5. At least become willing to delay your plan.
If you’ve gone far enough in your process that you’ve actually developed a general or specific plan or intent to follow through on suicide, try to become willing temporarily delay acting on it– even if it’s just an internal commitment to not do it over the next 24, 48, or however many hours. Make this promise to yourself. Give yourself a fighting chance to at least think this decision through with more time and more help for clarity.
If you’ve been thinking about this for a while, it can’t hurt to give yourself a little more time. If you only started seriously thinking about this recently, you owe it to yourself and others to give the decision a little more time. Either way, the first thing to do is buy yourself time.
4. Tell someone– anyone.
Don’t process these thoughts and feelings alone– please try telling someone you trust. Consider calling the National Suicide Prevention Hotline at 1-800-273-8255, calling your doctor, or taking yourself to an emergency room.
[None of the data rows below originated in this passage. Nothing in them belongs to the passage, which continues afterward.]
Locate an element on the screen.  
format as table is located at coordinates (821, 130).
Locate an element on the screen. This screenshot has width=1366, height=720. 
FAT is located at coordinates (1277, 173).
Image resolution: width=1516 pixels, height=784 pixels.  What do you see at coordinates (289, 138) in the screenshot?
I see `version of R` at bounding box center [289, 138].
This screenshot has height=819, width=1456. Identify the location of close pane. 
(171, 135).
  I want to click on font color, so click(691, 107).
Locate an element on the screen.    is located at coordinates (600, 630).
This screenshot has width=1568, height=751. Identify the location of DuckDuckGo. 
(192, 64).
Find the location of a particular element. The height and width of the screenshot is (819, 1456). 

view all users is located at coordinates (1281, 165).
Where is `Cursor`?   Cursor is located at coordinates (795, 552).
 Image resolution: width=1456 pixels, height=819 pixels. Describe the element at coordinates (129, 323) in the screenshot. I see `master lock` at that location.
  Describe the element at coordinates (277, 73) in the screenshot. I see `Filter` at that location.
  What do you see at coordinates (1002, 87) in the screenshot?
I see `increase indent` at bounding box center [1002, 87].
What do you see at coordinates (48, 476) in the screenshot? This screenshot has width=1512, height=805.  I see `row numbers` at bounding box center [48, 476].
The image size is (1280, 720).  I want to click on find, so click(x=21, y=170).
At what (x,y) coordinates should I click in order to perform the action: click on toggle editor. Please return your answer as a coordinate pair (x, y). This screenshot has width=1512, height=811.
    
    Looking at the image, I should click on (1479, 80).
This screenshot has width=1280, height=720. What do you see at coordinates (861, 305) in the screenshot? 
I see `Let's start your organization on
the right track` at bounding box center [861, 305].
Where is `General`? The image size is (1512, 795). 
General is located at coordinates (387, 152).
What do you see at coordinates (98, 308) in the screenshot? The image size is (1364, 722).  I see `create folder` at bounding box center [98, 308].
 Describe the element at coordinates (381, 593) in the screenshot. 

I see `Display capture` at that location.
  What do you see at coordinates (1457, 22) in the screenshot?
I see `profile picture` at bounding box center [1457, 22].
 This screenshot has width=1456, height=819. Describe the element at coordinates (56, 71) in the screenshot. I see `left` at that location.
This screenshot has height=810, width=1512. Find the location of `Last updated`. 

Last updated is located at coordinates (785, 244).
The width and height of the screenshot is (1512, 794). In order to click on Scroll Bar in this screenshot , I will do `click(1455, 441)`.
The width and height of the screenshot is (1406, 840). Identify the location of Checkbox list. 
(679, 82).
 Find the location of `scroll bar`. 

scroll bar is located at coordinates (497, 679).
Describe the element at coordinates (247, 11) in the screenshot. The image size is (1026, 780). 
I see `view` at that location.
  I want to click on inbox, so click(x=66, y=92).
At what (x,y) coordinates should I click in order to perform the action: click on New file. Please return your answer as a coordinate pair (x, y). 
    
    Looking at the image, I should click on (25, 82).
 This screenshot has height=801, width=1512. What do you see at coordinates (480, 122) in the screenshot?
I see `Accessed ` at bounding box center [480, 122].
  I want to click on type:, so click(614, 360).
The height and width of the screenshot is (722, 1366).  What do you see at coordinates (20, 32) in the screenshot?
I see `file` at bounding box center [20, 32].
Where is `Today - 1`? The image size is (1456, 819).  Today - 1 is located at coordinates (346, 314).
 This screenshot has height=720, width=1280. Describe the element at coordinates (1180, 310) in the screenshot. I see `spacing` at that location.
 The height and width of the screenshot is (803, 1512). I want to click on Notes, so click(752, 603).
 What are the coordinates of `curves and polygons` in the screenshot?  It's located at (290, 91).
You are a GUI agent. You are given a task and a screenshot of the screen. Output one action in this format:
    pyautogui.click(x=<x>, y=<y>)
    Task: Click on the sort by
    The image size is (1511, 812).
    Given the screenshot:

If those options don’t appeal to you, at least tell a friend or someone you trust. Be honest about how you’re feeling, be open about any plans or intent you may have formulated. If you can, make a promise that you will talk to them before deciding to act on your plan.
The more people you tell, the better.
3. Remember that most people who survive a suicide attempt are deeply grateful they survived.
You may feel alone in this moment, but you are not the first person to think about ending their life. You’re not the first to contemplate it, try it, or successfully do it. From those who have been where you are right now, we know this:
Those who act on their plans usually regret it, and are deeply grateful they survived.
Somewhere around 90% of people who survive a suicide attempt go on to live full lives, realizing that attempting to end their own life was a mistake, no matter how rational it felt in the moment. Many regret the decision instantly, such as we’ve seen in interviews with people who survived jumping off a bridge. Many bridge jumpers report experiencing regret over their choice to die as soon as they jumped.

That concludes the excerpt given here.